**Short problem**. Can you retype the listing below character for character, starting at its first line and ending at the line that contains "click(x=472, y=262)"?

**Data supplied**.
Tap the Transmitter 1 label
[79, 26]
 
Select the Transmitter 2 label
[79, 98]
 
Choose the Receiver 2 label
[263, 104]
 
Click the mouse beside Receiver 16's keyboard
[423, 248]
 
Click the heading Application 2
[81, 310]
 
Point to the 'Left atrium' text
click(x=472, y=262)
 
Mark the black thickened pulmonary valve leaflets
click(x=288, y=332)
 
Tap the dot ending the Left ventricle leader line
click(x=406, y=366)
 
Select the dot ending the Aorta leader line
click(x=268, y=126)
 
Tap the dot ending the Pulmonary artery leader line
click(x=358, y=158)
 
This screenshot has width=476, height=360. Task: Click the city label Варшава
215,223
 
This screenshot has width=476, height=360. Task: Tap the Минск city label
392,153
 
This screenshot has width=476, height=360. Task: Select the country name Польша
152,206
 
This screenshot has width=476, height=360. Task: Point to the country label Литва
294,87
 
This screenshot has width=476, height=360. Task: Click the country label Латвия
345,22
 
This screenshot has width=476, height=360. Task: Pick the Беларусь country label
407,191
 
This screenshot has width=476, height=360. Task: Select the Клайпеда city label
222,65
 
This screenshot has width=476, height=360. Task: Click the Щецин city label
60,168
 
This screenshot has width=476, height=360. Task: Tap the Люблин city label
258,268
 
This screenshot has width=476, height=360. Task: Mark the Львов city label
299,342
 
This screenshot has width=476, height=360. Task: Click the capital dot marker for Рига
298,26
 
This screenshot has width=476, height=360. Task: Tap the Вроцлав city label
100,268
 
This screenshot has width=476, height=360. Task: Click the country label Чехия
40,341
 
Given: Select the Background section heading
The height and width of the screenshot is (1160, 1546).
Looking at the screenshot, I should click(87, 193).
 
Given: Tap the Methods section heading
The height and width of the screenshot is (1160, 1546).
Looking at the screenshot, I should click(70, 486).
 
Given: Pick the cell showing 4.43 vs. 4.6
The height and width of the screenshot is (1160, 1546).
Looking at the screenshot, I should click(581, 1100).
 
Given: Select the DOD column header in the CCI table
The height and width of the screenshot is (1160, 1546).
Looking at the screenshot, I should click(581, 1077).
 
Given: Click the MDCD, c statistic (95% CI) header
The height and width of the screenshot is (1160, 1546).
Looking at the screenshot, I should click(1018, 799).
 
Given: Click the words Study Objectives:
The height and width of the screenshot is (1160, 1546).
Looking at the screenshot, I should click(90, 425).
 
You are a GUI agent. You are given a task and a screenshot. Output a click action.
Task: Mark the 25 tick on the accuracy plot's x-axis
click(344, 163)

**Full response**.
Tap the Transmitter 1 label
[79, 26]
 
Select the Transmitter 2 label
[79, 98]
 
Choose the Receiver 2 label
[263, 104]
 
Click the mouse beside Receiver 16's keyboard
[423, 248]
 
Click the heading Application 2
[81, 310]
 
Point to the 'Left atrium' text
click(x=472, y=262)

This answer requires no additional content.